Work order |
Below this line is the material. Write out only its lines from the one containing "Given: Decrease データディスクの編集" through the one containing "Task: Tap the", both kept, exactly.

Information provided |

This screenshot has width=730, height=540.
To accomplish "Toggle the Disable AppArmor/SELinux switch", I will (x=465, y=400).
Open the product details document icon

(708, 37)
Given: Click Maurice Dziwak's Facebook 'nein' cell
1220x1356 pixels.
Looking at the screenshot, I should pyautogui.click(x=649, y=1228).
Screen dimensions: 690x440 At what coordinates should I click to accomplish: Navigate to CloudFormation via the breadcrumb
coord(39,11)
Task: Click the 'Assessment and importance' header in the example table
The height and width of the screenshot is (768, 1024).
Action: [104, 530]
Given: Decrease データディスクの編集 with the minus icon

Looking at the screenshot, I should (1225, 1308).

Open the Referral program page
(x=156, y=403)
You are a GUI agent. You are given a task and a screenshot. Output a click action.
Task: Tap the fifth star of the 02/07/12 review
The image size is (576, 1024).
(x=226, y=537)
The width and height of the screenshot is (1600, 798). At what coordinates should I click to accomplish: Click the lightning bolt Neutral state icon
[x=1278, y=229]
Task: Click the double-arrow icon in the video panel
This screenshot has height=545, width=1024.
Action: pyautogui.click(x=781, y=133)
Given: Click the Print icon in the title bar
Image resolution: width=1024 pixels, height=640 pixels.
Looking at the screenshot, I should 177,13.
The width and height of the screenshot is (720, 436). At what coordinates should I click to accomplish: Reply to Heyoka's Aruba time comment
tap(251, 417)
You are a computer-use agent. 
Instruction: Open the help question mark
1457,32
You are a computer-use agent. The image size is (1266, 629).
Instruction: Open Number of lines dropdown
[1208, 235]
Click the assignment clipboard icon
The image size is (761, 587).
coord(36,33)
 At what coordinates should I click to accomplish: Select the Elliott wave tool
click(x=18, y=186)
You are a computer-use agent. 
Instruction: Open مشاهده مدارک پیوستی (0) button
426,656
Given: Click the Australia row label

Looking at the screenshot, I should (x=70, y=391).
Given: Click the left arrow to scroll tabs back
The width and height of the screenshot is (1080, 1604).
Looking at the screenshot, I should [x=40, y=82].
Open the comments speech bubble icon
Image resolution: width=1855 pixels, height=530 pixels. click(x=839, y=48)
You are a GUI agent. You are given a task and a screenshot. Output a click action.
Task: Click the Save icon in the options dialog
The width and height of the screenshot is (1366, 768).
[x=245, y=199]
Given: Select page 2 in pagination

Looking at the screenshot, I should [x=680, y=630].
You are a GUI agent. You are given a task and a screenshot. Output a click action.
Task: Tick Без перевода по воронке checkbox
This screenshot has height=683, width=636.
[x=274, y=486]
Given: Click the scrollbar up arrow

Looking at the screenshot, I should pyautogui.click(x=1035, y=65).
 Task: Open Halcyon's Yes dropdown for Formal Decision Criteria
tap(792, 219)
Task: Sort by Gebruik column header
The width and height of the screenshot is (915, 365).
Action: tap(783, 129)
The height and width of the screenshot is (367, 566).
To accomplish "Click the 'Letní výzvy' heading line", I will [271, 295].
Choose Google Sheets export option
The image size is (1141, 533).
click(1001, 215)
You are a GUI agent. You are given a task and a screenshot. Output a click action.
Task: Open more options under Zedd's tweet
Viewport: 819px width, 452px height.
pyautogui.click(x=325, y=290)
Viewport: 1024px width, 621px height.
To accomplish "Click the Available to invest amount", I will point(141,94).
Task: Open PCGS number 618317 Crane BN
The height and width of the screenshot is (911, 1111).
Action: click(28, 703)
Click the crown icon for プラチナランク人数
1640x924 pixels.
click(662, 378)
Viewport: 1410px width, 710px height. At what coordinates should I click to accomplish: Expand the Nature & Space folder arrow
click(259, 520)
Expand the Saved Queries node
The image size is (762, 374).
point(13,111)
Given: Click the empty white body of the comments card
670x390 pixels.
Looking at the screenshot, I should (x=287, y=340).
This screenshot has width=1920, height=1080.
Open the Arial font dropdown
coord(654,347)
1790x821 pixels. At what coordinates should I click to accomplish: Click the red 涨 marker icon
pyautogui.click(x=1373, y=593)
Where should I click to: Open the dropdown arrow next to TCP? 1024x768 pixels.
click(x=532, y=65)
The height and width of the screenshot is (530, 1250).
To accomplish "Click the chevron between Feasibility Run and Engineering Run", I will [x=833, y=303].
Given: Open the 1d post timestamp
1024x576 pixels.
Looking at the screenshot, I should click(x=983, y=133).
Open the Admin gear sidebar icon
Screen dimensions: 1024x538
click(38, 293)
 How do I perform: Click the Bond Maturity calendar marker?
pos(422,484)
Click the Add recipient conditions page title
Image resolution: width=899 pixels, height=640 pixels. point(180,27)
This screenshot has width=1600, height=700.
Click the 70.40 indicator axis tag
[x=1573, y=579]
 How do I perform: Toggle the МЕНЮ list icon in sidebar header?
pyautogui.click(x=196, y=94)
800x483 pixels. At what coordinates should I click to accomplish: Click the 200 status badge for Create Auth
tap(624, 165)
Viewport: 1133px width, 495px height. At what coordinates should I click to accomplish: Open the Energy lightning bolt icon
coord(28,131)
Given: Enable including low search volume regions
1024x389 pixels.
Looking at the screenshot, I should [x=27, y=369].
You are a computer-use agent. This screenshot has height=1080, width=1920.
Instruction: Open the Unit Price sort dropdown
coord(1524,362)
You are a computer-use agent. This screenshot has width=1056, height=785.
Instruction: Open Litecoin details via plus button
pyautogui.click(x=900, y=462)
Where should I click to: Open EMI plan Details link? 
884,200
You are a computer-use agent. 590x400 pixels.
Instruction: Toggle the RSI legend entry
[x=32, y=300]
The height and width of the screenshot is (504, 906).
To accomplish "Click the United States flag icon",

Expected answer |
Given: Decrease データディスクの編集 with the minus icon

Looking at the screenshot, I should (1225, 1308).

Open the Referral program page
(x=156, y=403)
You are a GUI agent. You are given a task and a screenshot. Output a click action.
Task: Tap the fifth star of the 02/07/12 review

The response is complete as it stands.